Прости же, о читатель и слушатель, если наша богиня говорила дольше, чем пристало оракулу. Легко было бы сразу дать тебе в руки запутанный клубок, но, чтобы его распутать и представить тебе в виде чистой нити во всю ее длину, требуется и время и пространство.
«Человеческое тело являет собой систему настолько сложную, что результат несоответствия, почти нечувствительный вначале, в конечном итоге на тысячу лье отдалит даже самое совершенное произведение искусства от творения природы».

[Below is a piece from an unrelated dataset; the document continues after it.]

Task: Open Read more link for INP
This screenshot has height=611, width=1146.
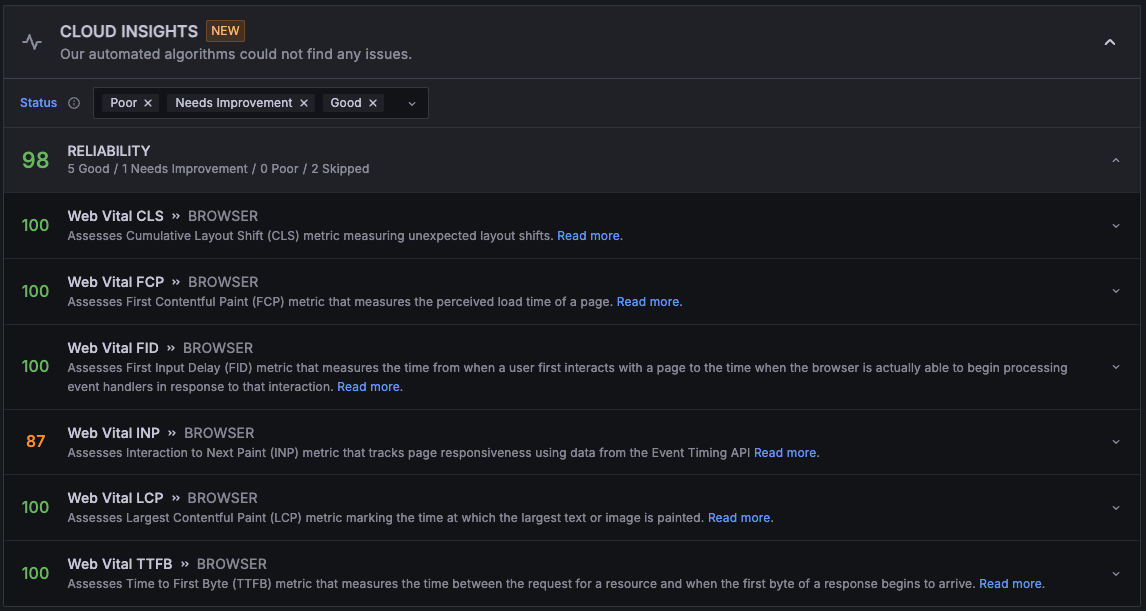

Да! Художник заслужил бы такое унижение, чтобы самое совершенное произведение его искусства — плод его духа, его трудов и прилежания — бесконечно принизили в сравнении с творением природы, он заслужил бы это, если бы захотел сопоставить его с творением природы или подставить взамен. Мы не устаем повторять слова придуманной нами богини, потому что и наш оппонент повторяется и потому что именно такое смешение природы и искусства — главная болезнь, поразившая наше время. Художнику необходимо создать свое царство; но он перестанет быть художником, если сольется с природой, растворится в ней.
Вернемся опять к нашему автору, который делает ловкий поворот, с тем чтобы, сойдя с диковинных окольных путей, возвратиться к истине и справедливости.

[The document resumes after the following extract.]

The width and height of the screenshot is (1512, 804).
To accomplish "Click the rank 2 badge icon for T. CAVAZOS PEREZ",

«Будь я посвящен во все таинства искусства, я бы, может статься, знал, каков предел подчинения художника пропорциям, и я сообщил бы его вам».
Если это так и художник должен подчиняться пропорциям, то, значит, им необходимо присущи некая обязательность, некая законченность, они не могут быть приняты произвольно; необходимо, чтобы множество художников, наблюдая явления природы, исходя из потребностей искусства, обрели достаточные основания для того, чтобы их принять. Это именно то, что и мы утверждаем, и мы довольны уже тем, что наш автор это в известной мере признал. Только он, увы, слишком быстро переступает через то, что должно быть закономерным, отодвигает это в сторону, чтобы привлечь наше внимание к отдельным частным условиям и определениям и к исключительным случаям. Он продолжает так:
«Но я знаю лишь одно: эти пропорции не могут противостоять деспотизму природы, и возраст и условия всячески заставляют ими поступаться».
Это отнюдь не противоречит тому, что́ мы утверждали. Именно потому, что дух искусства возвысился настолько, чтобы созерцать человека на вершине его формирования и вне всяких условий, поэтому и возникли пропорции. Никто не станет отрицать, что существуют исключения, но их сразу же необходимо отбросить; кто стал бы, ссылаясь на патологические отклонения, опровергать законы физиологии?